Algorithms and Insights: My Data Science Journey
I came to know the concept of ‘data’ when I conducted my own research project. I learned python to collect records from a food delivery platform to conduct a market research. But it was after I started my career at State Street when I contacted with large data sets -- there were so many systems containing data for accounting and transaction processing. Wanting to execute smoother processes that supported data integrity within different systems, I tried to store transactional data in the Access database. But there were at least 1.2 million records generated a day, leading a slow performance. After several attempts, I figured out that SQLite, a light weighted and portable database, was the best choice for us. And I even created customized views and drew entity relationship diagrams, helping our team better understand the database structure.
I also learned several data pre-processing methods based on real-market situations and applied them in my dissertation. My dissertation examined how network relationship influenced the decision making process of mergers and acquisitions. I used Chauvenet’s criterion and discovered that M&A events happened in some companies for more than 20 times a year. However, the events with the same first announcement date and underlying asset should be regarded as one. Therefore, I corrected the outliers and got a more convincing result. As I am facing data with higher complexity nowadays, I believe I have to fill up my mind with more effective data preprocessing techniques to score higher accuracy. In the paper from Prof. Isaac Triguero, I learned that KNN algorithm could be a valuable method to correct data imperfections. I will be excited if I can gain the opportunity to be instructed by Prof. Isaac Triguero and discuss with him on the method of obtaining quality data.
Data has been cleaned and shaped into a form to be meaningful and valuable. But getting that un-analysed information is far from enough. Clients love the way I demonstrate data-load patterns and report filing status by using an interactive dashboard. But I still aspire to explore deeper, finding more actionable insights, making reliable forecasts, and most importantly, letting the data speak. In my research on recommending closed-end funds to investors based on the information disclosed in regulatory reports such as N-CEN and N-CSR, I tried logistic regression methods to deal with such a classification problem. But it didn’t perform well due to multicollinarity. Inspired by the paper from Facebook, I combined gradient boosting decision trees with logistic regression, that is, to use decision tree features as inputs to the linear model. This combination helped decrease Cross Entropy by more than 5%. Seeing how significant the impact is to the performance, I am attracted by the charm of machine learning algorithms.

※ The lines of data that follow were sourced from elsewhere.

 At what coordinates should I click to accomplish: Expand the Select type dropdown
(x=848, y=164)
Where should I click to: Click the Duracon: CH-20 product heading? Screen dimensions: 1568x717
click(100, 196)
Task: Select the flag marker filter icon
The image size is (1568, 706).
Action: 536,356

This practice made me strive to contrast the two approaches in statistics -- data modeling and algorithmic modeling. Leo Breiman said data modeling is to choose a simple (linear) model based on intuition while algorithm modeling is to choose the model with the highest predictive validation accuracy. He believes we should focus first on model accuracy, and only after building a high-performance model should we think about explaining it. Nevertheless, my industry experience tells a different story. At the beginning of my project analysing fund filing status, I did not have all potentially valuable features at my hand and could not easily plug them into a black box for tuning. I asked around about data availability and access and had to think about interpretable models in the first place. Facing this trade-off, I aspire to enhance both statistical and computational knowledge to enable me to come up with a solution. Your course covering both disciplines is a natural and exciting step for me to take.

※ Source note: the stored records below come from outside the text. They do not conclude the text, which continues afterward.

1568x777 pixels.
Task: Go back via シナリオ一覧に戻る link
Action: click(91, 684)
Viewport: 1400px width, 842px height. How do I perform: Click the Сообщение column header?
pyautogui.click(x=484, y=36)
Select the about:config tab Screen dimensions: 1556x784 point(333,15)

Just as humans learn by either observations or examples to obtain knowledge and solve problems, machines are akin to learn by inputting datasets to train models and produce the correct outcome. I have a hunger to see what knowledge I can get from machine learning. In particular, having experience on analysing structured data, I am eager to learn to deal with unstructured data, identifying objects and images on Computer Vision module. Besides, In the process of collecting census-type information from N-CSR report, I found text mining to be quiet crucial. I believe learning from Prof. Ke Zhou, who is also an academic consultant for Yahoo! Research, will enable me to master practical text mining techniques.
When I came to know the DIKW model, I realised above stages of my understandings are exactly matched with the hierarchy -- from data to information, from information to knowledge, and now from knowledge to wisdom. Wisdom is the ability to increase effectiveness. I can see that machines wisdom is enabling innovation. Take my hometown Hangzhou as an example, the ‘City Brain’ project is empowering Hangzhou to think with data-driven governance, improving administrative capabilities and solving traffic problems. I hope I can learn from the basics, data, in your course and equip myself with Automated Scheduling and Social Simulation method to make decisions that support the operation of society. Not only to witness these innovations in society but also to participate.
What is beyond wisdom? To me, it is life. The organism feeds on negative entropy (Erwin Schrödinger, 1943). If the world as a whole is regarded as a complex isolated system, the entropy of the system will never reduce. But the development of human brains enables us to apply wisdom to evolve within the individual life cycle. I believe I should deploy energy and information to fight back the tide of entropy in the limited days of my life, with the help of revolutionary technology.